Thing the Second: I had a super disappointing thing happen on Sunday. In the grand scheme of life, it was tiny. I get that. But I still wanted to throw a fit and have people rally around me and be just as mad about it. Which I did. Unabashedly. I rallied the troops and cried and pouted. And...I felt foolish. Because it IS a silly thing to be upset about, in the grand scheme. But upset I am. So many say I'm completely real, here. And, well, I think you all are full of it, but in that spirit, I want to share why I was/am upset. Get ready to shake your heads in disappointment.
We each have callings (responsibilities) in my church. My current (former?) one is my favorite. I love it very much. And not only that? I'm GOOD at it. Darn good. And I don't say that in a prideful way at all. I'm that good at very little, but with this thing? I'm so very good. And appreciated. And it's being taken away. For something I deem "lesser" (which, yes, I know...my incorrect issue - there is no "lesser"). I came home feeling demoted and unappreciated. I said things I'm sure I shouldn't have. But the thing I couldn't say into the air? They are taking away the one thing I truly love about Sundays.
I'm having such a difficult time with church right now and this was the one thing I knew I was good at and could look forward to and now? I have no desire to even go. Which, I KNOW is not the answer. But it sounds heavenly, I won't lie, to just stop trying to fit my square peg into this very round hole every week. I'm having a tough time finding my spot and trying to keep finding my spot. I'm having a tough time making (and most importantly!) keeping friends. There are women there that I KNOW are my trial. There are people I thought were my friends that don't speak to me any more, now that they have been released of their obligation to do so. And (are you ready for a whole LOT of crazy half baked judgement?) I feel I have a lot to offer and am being overlooked for some that...well... (I know, I know...you don't have to say it. I'm not proud).

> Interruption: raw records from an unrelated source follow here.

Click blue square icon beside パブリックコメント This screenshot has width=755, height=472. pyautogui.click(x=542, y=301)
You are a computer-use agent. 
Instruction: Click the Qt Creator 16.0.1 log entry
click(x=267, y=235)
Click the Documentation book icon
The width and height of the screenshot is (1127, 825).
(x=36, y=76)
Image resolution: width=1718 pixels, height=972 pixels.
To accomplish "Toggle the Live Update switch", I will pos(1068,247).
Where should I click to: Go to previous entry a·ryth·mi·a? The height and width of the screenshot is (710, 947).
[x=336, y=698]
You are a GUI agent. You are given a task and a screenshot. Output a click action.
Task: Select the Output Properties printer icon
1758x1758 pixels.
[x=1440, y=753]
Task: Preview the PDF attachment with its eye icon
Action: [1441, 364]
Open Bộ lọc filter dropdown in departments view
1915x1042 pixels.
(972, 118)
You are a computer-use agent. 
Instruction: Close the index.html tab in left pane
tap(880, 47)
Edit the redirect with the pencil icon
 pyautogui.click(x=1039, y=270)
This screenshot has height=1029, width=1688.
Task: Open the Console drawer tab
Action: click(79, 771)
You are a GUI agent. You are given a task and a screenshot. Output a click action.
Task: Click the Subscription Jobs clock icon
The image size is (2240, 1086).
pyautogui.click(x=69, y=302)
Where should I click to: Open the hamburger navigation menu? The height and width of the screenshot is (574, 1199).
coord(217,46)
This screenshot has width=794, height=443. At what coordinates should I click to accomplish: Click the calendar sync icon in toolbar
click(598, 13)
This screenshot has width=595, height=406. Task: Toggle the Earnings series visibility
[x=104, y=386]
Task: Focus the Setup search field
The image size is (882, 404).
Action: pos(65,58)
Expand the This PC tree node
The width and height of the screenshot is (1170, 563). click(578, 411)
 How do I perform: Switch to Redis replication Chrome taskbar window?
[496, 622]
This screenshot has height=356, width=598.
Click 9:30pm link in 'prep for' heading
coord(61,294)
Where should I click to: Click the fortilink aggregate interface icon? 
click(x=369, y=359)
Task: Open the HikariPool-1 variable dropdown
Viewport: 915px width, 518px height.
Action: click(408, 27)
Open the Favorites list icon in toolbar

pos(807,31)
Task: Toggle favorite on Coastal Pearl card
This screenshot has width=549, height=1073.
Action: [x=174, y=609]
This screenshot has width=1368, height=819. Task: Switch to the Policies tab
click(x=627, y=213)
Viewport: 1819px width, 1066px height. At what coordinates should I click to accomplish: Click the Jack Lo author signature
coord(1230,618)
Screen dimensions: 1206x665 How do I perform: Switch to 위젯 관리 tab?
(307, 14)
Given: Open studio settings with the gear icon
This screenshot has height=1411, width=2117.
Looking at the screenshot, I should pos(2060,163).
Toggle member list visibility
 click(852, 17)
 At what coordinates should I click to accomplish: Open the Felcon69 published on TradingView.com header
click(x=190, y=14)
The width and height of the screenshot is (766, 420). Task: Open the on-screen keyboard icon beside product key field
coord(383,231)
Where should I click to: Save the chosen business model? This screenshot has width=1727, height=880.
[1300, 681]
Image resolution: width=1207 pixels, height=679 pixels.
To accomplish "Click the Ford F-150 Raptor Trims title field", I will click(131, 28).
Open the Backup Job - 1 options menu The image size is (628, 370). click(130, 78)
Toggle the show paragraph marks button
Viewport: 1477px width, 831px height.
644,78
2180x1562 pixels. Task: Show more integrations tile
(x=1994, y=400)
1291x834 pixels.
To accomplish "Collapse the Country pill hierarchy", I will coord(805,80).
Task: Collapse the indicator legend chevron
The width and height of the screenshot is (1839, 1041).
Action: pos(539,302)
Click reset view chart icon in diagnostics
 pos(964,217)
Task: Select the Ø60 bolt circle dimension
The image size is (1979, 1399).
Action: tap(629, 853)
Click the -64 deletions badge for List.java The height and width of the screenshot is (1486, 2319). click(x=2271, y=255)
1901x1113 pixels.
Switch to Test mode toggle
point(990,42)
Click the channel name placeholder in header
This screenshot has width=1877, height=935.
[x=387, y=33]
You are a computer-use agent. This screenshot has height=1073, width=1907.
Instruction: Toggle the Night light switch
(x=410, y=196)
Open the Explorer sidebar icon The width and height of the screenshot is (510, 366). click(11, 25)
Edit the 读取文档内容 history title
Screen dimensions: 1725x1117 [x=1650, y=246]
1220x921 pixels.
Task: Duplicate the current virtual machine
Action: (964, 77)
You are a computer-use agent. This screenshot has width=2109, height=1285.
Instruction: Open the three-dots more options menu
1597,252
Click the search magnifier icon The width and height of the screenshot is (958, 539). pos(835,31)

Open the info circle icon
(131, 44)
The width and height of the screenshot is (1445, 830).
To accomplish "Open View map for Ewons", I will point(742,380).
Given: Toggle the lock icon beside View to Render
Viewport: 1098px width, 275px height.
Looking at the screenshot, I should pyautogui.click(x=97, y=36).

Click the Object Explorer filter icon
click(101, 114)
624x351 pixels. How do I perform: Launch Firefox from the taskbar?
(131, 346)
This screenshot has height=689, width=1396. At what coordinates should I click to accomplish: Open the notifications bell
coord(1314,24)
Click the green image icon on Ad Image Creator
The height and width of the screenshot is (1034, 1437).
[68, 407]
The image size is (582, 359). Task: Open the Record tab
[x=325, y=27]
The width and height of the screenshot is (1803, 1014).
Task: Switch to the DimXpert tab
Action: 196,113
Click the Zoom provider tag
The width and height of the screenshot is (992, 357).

And before someone gives me a sermon on pride, I KNOW. I do. But that doesn't change how I feel. It doesn't make Sundays easier. It doesn't make me cling to my friends I DO HAVE THERE any less. It doesn't make me hide behind Isaac any less. It doesn't make me wonder about who I am at the very core, less. Or wish that I could hand pick my congregation full of friends who love me. Or...I don't know. I'm just sad I lost my place. And I'll keep trying to smile and be friendly and get to know people, because that's who I am. And I'm here for the long haul, so it's also who I NEED to be. But I can't promise that I'll be all sunshine and roses about it soon.